_PROBLEM_
Below are the records; copy each line in which "agent" occurs.

[RECORDS TO PROCESS — start]

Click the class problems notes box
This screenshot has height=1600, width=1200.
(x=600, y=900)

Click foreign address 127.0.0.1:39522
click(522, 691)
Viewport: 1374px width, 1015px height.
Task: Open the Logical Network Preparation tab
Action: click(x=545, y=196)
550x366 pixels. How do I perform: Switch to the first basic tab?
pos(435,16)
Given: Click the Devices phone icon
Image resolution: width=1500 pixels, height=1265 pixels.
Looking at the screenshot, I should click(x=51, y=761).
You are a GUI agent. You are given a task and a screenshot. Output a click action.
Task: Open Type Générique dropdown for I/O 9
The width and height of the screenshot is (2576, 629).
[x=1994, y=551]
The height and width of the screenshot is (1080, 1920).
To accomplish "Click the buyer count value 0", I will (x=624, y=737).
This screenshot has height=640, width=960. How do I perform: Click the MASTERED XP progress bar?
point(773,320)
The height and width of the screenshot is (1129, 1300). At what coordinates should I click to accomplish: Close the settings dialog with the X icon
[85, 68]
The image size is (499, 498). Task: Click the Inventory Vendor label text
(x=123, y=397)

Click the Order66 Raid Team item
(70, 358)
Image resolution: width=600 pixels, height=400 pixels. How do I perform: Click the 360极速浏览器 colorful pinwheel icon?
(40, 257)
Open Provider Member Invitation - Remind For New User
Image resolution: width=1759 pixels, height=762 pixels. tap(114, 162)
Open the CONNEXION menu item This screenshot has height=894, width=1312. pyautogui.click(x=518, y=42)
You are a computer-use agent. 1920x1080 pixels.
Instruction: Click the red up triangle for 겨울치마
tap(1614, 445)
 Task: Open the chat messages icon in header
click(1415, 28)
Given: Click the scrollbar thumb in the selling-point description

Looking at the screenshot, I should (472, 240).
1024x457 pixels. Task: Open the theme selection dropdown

[RECORDS TO PROCESS — finish]

_EXERCISE RESPONSE_
You are a GUI agent. You are given a task and a screenshot. Output a click action.
You are a computer-use agent. 1920x1080 pixels.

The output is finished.